I've written in the past about the media's tendency to behave as though the top tax bracket is the only one that matters when discussing tax policy. PolitiFact's new round-up of Reagan-related fact-checks links a perfect example I missed a the time: A September 20, 2010 piece about President Obama's statement that “Our tax rates are lower now than they were under Ronald Reagan,” the validity of which PolitiFact assessed by looking only at top marginal rates (and getting the data wrong in the process.)
We thought that claim was worth a run through the Truth-O-Meter.
The most obvious way to make the comparison is to use income tax rates paid by people in various tax brackets. Due to the complexity of comparing a dozen or more income ranges that each need to be adjusted for inflation, economists most frequently compare just the top rate.
As PolitiFact noted, the “most obvious” way to compare tax rates now versus tax rates under Ronald Reagan “is to use income tax rates paid by people in various tax brackets.” But PolitiFact didn't do that. It used income tax rates paid by people in one tax bracket: The highest. And its approach was a factual, as well as conceptual, train-wreck:
Today, the top income tax rate is 35 percent, starting at $186,825 for individuals and $373,650 for couples.
…
In 1981, Reagan's first year, the top tax rate was 70 percent, hitting individuals earning $107,100 and couples earning $215,400. The top rate dropped immediately to 50 percent in 1982 and stayed there through 1986. In 1987, the top rate fell again to 38.5 percent, and in 1988, it fell to 28 percent, kicking in at $113,300 for married individuals and $149,250 for married couples. (The 1988 incomes would be equivalent to $209,000 and $275,000 today.)

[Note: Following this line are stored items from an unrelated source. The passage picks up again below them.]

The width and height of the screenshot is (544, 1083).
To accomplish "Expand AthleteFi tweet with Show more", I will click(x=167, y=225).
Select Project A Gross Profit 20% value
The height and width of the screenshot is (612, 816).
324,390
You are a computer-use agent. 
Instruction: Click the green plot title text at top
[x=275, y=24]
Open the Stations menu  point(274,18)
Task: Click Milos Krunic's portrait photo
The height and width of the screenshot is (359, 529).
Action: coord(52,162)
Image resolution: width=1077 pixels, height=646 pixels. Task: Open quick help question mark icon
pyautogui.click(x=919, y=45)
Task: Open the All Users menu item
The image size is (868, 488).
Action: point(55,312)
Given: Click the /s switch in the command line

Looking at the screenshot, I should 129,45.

So, for one year of the Reagan presidency, the top rate was lower than it is now under Obama. For the other seven years, it was higher.
First off, let's note that PolitiFact was simply wrong about the tax rates. According to the Tax Foundation document it links, the current top rate doesn't kick in for individuals at $186,825, it kicks in at $373,650. The $186,825 threshold is for people who are married but filing separately. And in 1988, the 28 percent marginal rate applied to single people making more than $17,850 and married couples making at least $29,750 -- far lower than the threshold PolitiFact claimed. Again: I'm basing this on the same Tax Foundation document PolitiFact relied on. PolitiFact just read it wrong.

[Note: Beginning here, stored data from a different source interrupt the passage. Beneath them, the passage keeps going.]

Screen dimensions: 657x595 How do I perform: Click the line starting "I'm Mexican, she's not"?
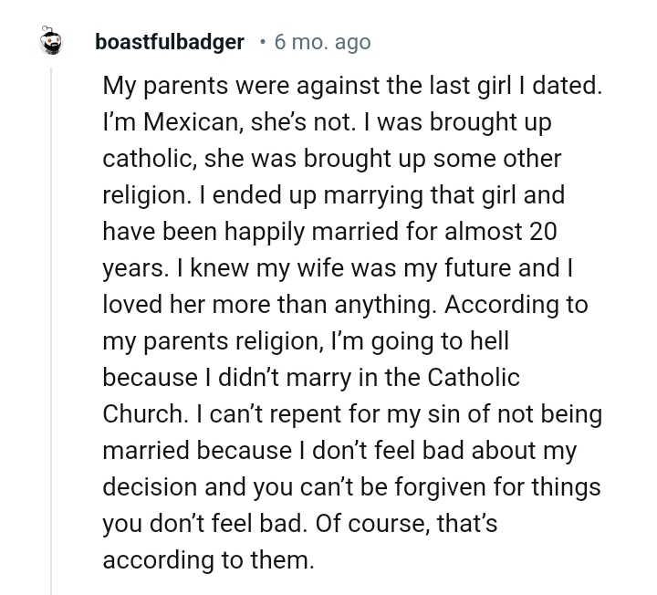pos(327,122)
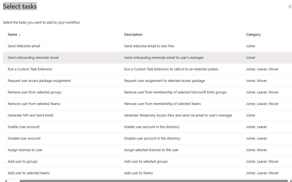
Task: Select the Disable User Account task
Action: (24, 139)
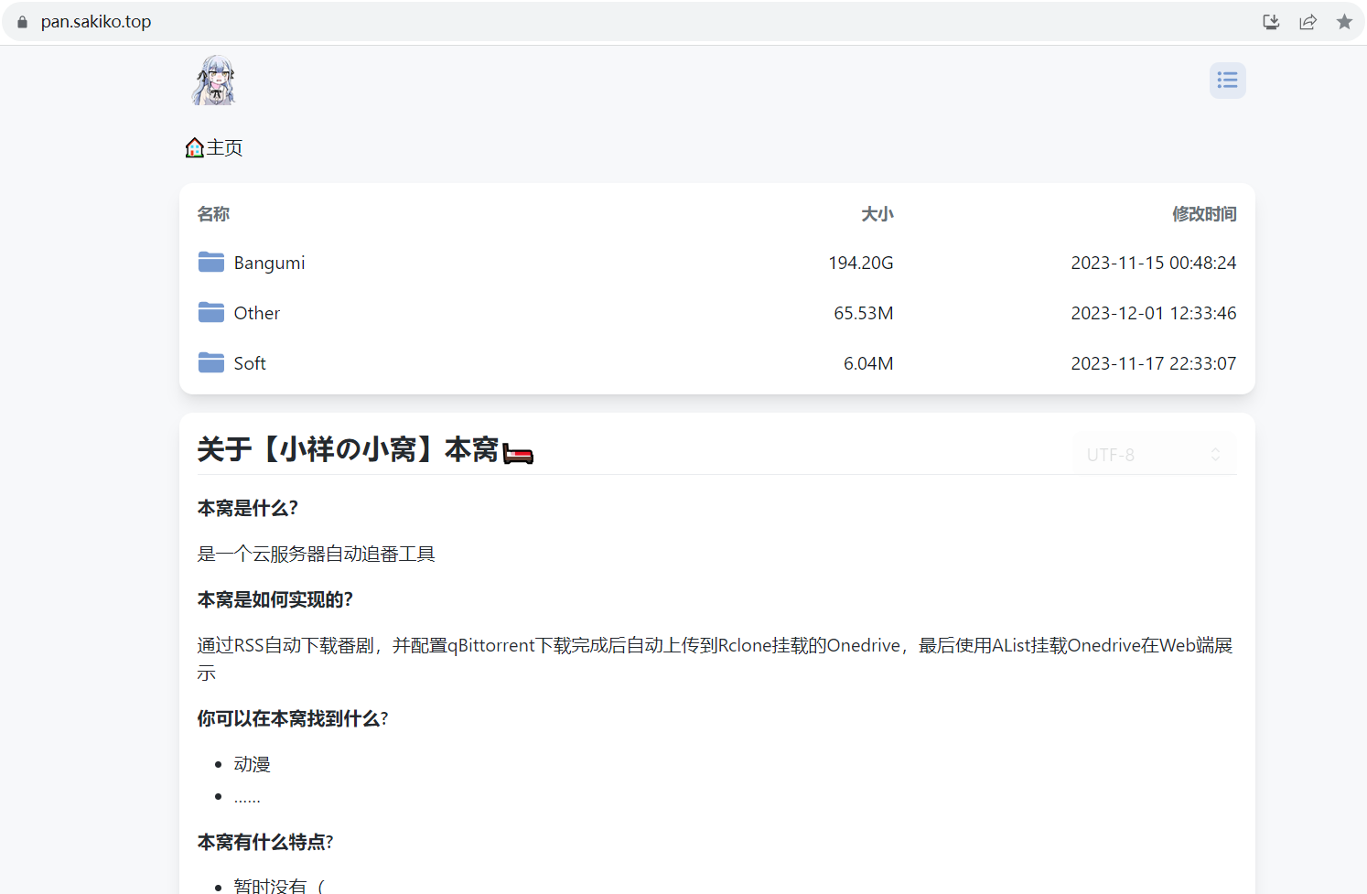Click the README heading 关于【小祥の小窝】本窝
The image size is (1367, 894).
(x=348, y=449)
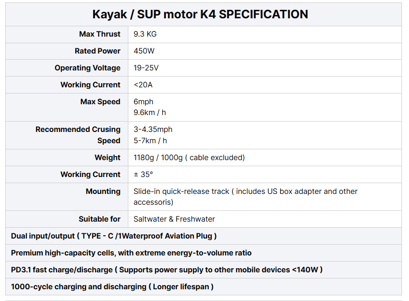Viewport: 409px width, 301px height.
Task: Select the Rated Power label
Action: click(97, 51)
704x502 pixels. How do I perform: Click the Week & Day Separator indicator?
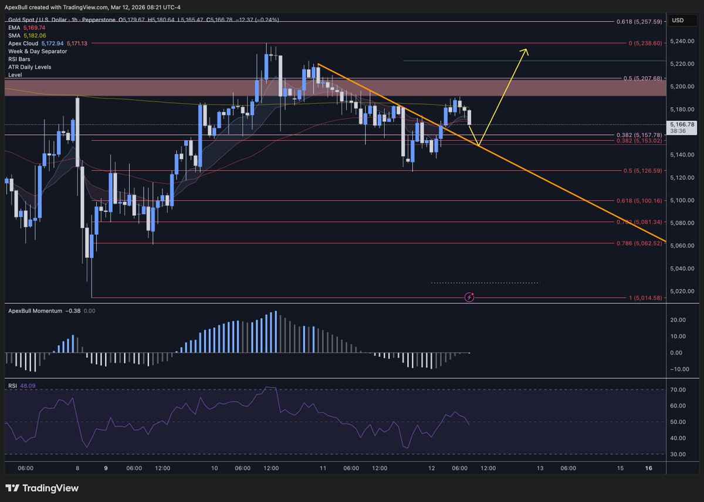[x=36, y=50]
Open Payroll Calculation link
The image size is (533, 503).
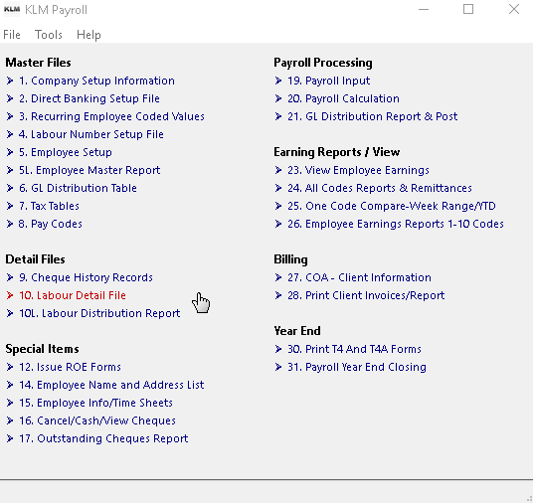[x=343, y=98]
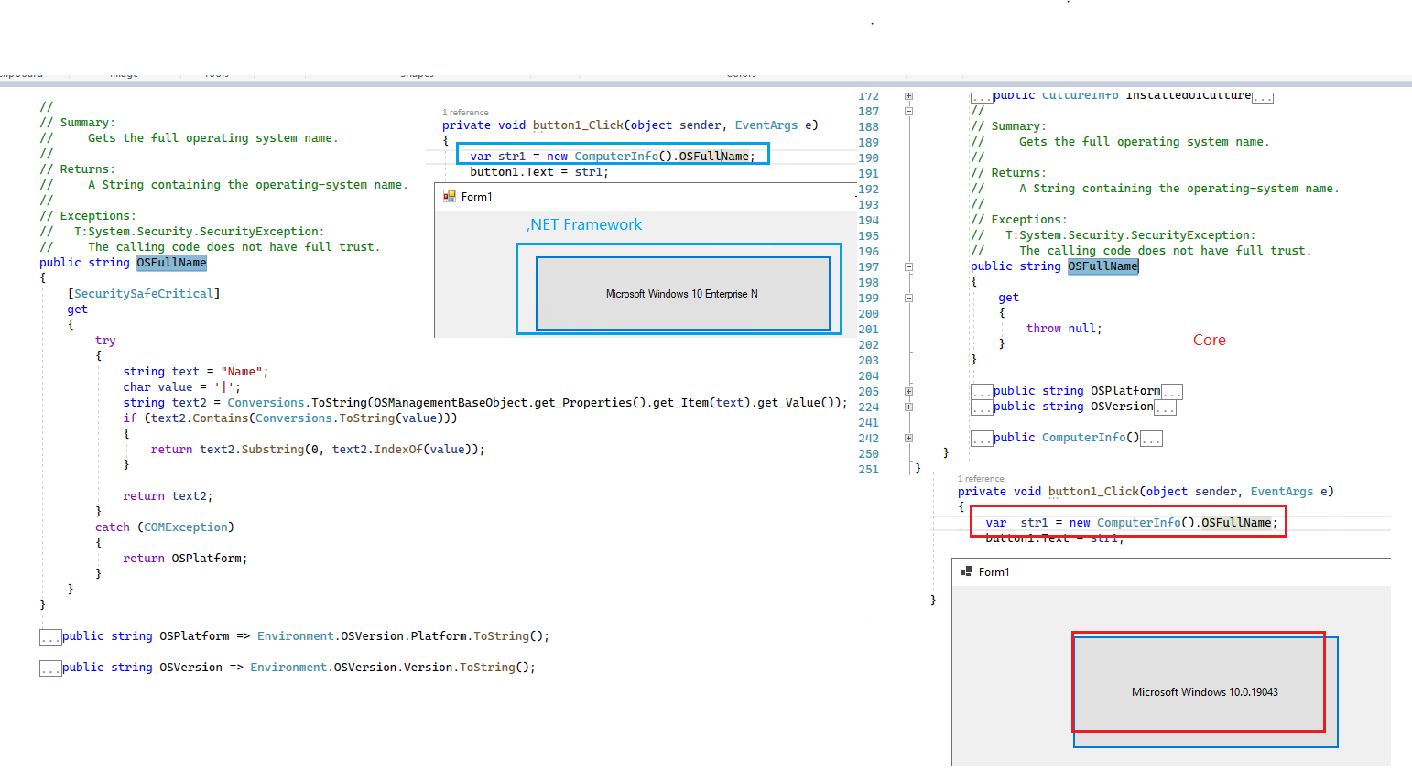The width and height of the screenshot is (1412, 782).
Task: Expand the collapsed OSPlatform property body on the left
Action: [x=50, y=635]
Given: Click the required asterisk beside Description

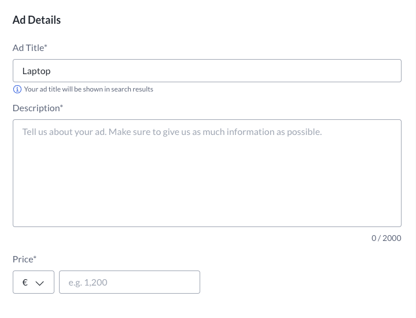Looking at the screenshot, I should 62,107.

So PolitiFact's assertion that “the top rate was lower than it is now” is technically correct, but it's also a deeply absurd way to assess the overall tax picture. For single people in 1988, income above $17,850 was taxed at 28 percent. For single people in 2010, only income above $373,650 was taxed at 35 percent. Obviously, comparing a top rate that kicks in at $17,850 to a top rate that kicks in at $373,650 is pointless. But that's what PolitiFact did.

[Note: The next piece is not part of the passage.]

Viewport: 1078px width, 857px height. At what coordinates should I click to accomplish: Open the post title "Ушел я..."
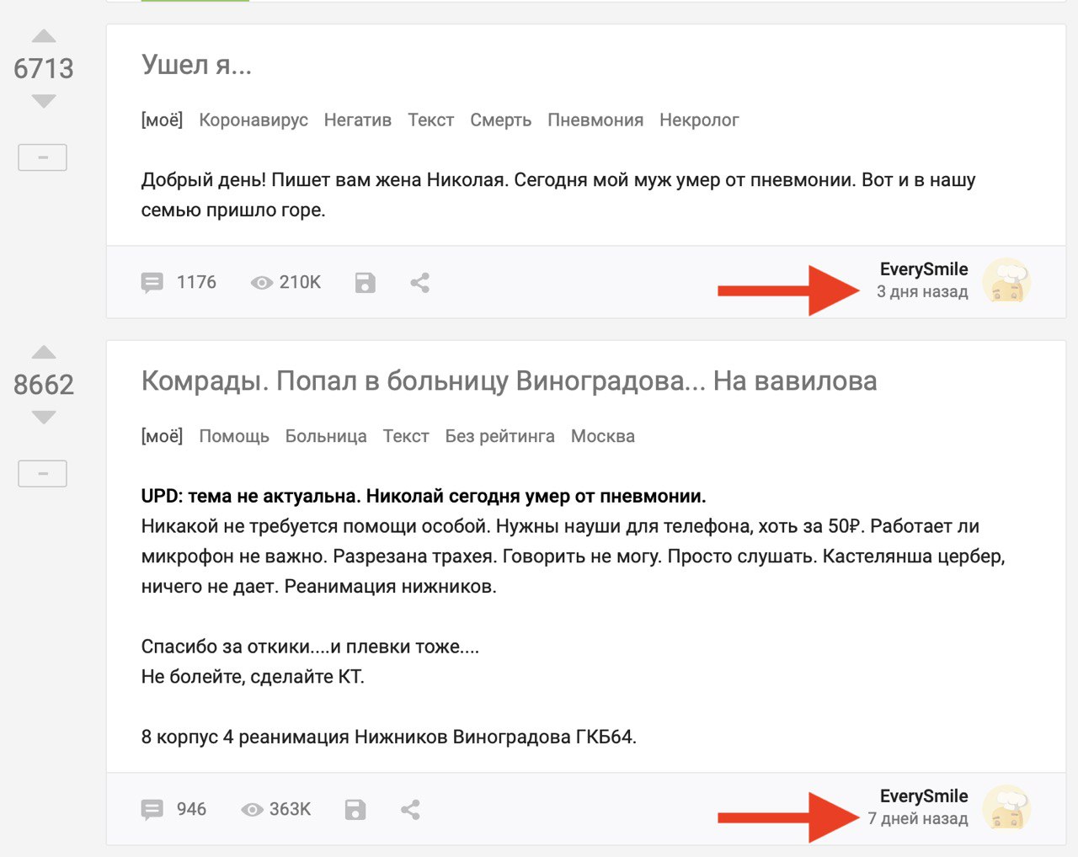196,65
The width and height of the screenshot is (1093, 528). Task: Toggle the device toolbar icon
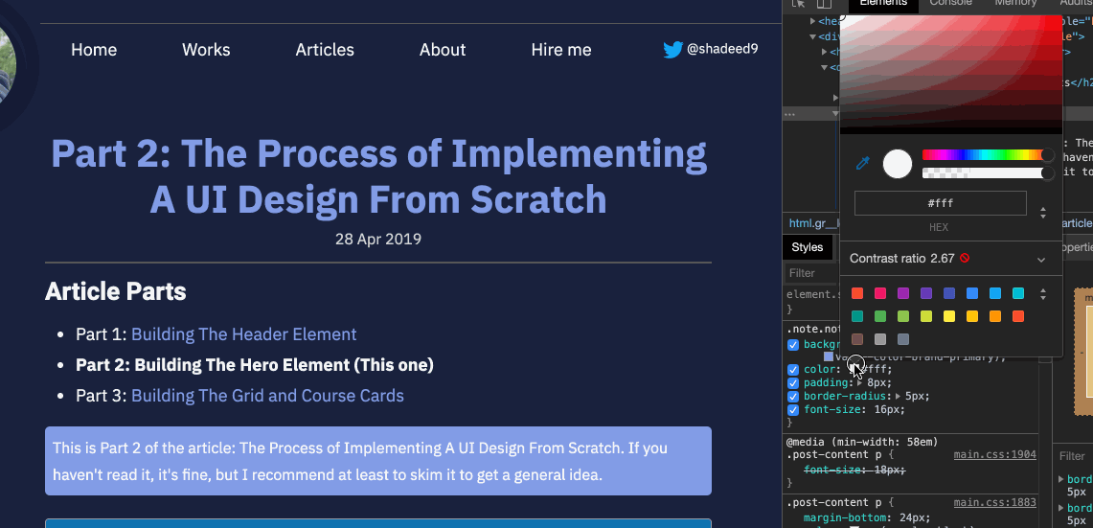[823, 4]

Anyway, all of that just means that PolitiFact is wrong even if you accept its approach of looking only at top brackets, because it misread the data, and because the brackets have such wildly different thresholds. The bigger problem is that it's absurd to look only at top brackets. Doing so suggests that the only people who matter are those who currently make more than $373,650 -- a tiny percentage of the country.
Here's a table, based on the Tax Foundation document PolitiFact relied upon, that demonstrates the absurdity of PolitiFact's approach. I've converted the 1988 income thresholds to 2010 dollars using CPI's inflation calculator. (And, following PolitiFact's lead, I've ignored the bubble rate in place in 1988, which had the effect of phasing out personal exemptions for high-income workers.) Finally, for the sake of simplicity, I've only included single filers.
The table clearly shows that single workers who earned less than $82,400 in 2010 face a top marginal rate that is lower than they would've faced with an equivalent income in 1988. And those making between $82,400 and $171,850 pay the same top marginal rate as they would've with an equivalent income in 1988. So, for most Americans, the top marginal rate is lower than it was in 1988, and for the vast majority, it is lower or equal to what it was in 1988. But the PolitiFact approach was to simply look at the data and announce 35 is more than 28, therefore tax rates are higher now! Nonsense. (That table, by the way, took about five minutes to make -- which, despite PolitiFact's protests that it's too complicated to look at anything other than top rates, probably isn't much more time than it took PolitiFact to get the thresholds for the top rate wrong.)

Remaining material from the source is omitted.